Parallèlement, Alstom a été soutenu par un relèvement de recommandation de la part de Goldman Sachs qui n’est plus négatif mais neutre. Alors que l’intermédiaire admet que l’action a gagné 277 % depuis son placement en sell list en juin 2005, il reste convaincu que le titre est cher (il vise 130 euros). Mais selon lui, « dans l’environnement actuel, cela est d’une importance secondaire comparé à la sécurité sur les résultats offerte par la société ».

En fait, si Goldman Sachs entrevoit un éventuel point faible, c’est du côté de ce qui a fait sa force ces derniers temps : les commandes. « Il est important de noter qu’Alstom pourrait, en cas de brusque ralentissement des commandes, subir une érosion de son fonds de roulement, les avances des clients étant alors peu à peu consommées », explique le bureau en précisant que cela aurait « un effet préjudiciable sur la valorisation ».

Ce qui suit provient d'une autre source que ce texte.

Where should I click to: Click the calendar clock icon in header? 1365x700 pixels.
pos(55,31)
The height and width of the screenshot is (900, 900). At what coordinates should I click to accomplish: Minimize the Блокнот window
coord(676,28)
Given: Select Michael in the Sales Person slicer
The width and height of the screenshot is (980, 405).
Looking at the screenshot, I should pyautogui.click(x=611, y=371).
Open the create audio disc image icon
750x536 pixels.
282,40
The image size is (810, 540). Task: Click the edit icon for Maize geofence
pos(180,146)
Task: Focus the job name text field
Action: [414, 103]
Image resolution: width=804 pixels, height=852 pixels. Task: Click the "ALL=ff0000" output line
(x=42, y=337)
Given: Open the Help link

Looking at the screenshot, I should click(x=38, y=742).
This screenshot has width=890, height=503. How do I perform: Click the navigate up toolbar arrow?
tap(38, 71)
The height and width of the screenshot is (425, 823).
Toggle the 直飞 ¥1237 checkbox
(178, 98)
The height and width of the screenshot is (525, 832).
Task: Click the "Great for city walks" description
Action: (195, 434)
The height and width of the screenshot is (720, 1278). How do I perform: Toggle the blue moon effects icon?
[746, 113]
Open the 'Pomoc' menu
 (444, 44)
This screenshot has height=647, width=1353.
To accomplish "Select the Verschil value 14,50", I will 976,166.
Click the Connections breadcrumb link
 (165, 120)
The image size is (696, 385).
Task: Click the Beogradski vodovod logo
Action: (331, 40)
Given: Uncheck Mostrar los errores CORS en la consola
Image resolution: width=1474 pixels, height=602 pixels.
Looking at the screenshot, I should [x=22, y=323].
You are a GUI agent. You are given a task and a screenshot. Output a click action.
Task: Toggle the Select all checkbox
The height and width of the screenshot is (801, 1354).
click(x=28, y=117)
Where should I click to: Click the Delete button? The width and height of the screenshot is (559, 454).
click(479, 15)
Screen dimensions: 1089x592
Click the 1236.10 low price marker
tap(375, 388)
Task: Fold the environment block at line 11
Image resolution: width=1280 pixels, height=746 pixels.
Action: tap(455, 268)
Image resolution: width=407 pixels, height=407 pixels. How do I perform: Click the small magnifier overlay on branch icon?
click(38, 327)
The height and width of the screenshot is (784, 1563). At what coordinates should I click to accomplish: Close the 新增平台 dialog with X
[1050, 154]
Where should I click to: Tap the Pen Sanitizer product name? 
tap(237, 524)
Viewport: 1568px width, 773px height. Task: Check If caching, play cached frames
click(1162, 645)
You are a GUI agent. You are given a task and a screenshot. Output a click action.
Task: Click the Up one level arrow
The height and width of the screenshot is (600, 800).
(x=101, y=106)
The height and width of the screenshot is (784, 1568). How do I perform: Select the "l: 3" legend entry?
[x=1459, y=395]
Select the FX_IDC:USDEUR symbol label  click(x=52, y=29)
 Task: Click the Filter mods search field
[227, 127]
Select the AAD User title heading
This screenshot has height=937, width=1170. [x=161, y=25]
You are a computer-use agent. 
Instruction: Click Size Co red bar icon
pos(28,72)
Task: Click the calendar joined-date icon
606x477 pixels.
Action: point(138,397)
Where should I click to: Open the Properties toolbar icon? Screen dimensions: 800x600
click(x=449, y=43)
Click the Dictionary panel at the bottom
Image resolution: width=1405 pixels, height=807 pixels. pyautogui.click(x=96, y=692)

Pour l’instant, au vu des rumeurs, les commandes ne semblent néanmoins pas en risque. Quant au troisième trimestre de l’exercice (à fin décembre), pour lequel des chiffres seront donnés jeudi, l’inventaire des commandes annoncées et chiffrées par le groupe porte déjà le total à 3,7 milliards d’euros. « Nous prévoyons des prise de commandes de 5 milliards d’euros », résume Dresdner Kleinwort. Ramenées à un chiffre d’affaires attendu à 4,1 milliards, elles induiraient un ratio book to bill de 1,2. Un chiffre qui serait certes inférieur au ratio de 1,6 du premier semestre. Mais qui s’avèrerait finalement conforme à la moyenne annuelle des trois exercices précédents et marquerait quoi qu’il en soit un allongement de la période d’activité sécurisée par le groupe (28 mois à l’issue du premier semestre). De quoi, pour beaucoup, justifier une revalorisation. Si un gérant affirmait en novembre à L’Agefi que « tout est déjà intégré dans les cours », un retour vers les niveaux affichés à cette période (environ 160 euros) serait justifié pour le consensus.